Results: Firstly, we observed a delayed CML onset and prolonged survival of Lama4^-/-×BCR::ABL1 mice, compared to Lama4^+/+×BCR::ABL1 mice, suggesting the suppressive effects of Lama4 deficient niche on CML initiation and progression. The effects were supported by reduced BCR::ABL1 clone size in Lama4^-/- mice, detected by ddPCR of the relative fractions of BCR::ABL1-expressing mononuclear cells in blood (p=0.025) and myeloid progenitors including megakaryocyte erythroid progenitors (p=0.01) and common myeloid progenitors (p=0.057) in Lama4^-/-×BCR::ABL1 mouse spleen compared to that in Lama4^+/+×BCR::ABL1 mice at 2 weeks post tetracycline withdrawal. The slower initiation of CML in the Lama4^-/-×BCR::ABL1 mice was accompanied with decreased frequencies of LSC (LSKCD150⁺) in the BM (p=0.029) as well as in the spleen (p=0.014) at week 2 post CML induction. Consistent with this, cell cycle analysis revealed an increased quiescent fraction of LSK cells in Lama4^-/-×BCR::ABL1 mice, reflected in thehigher proportion of the cells in G0/G1 status, indicating that Lama4 deficient environment suppresses CML HSPC proliferation. Surprisingly, treatment with recombinant LAMA4 peptides inhibited CML patient BM CD34⁺CD38^- cell growth in CAFC assay (p=0.001, N=4), and even more strikingly (about 80% inhibition) in LTC-IC stem cell assay while imatinib did not show any clear inhibition. No clear synergy was observed between LAMA4 and imatinib. The residual CML clones (BCR::ABL1⁺) were comparable in all treatment groups while being lower than that in the untreated mononuclear cells, suggesting LAMA4 peptides inhibited CML stem cells by reducing BCR::ABL1 clone fitness. Notably, the inhibition was selective on CML stem cells, since no effect was observed on healthy donor BM CD34⁺CD38^- cells (N=3).

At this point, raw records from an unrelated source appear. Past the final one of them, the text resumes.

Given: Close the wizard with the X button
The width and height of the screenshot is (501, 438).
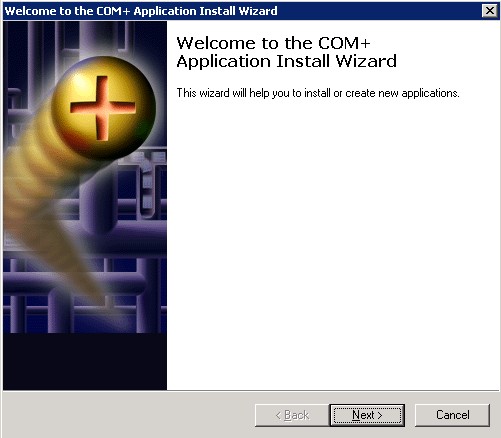Looking at the screenshot, I should (x=490, y=11).
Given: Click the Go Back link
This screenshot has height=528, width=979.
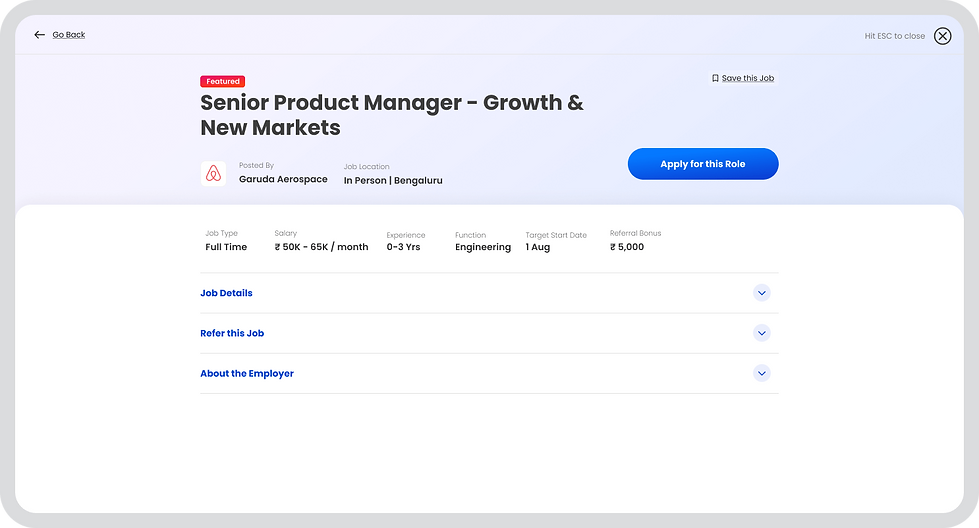Looking at the screenshot, I should tap(69, 35).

Conclusions: Our data suggested differential impacts of Lama4 deficiency on the fitness of BCR::ABL1-expressing cells during CML initiation and therapy response. We observed a suppressive effect on CML clone growth of Lama4 deficient niche during CML initiation, while better fitness of the CML stem cells in in vitro environment with reduced LAMA4 levels. Together, our work suggested opposing roles of Lama4 deficient niche for CML cell fitness during CML initiation and progression.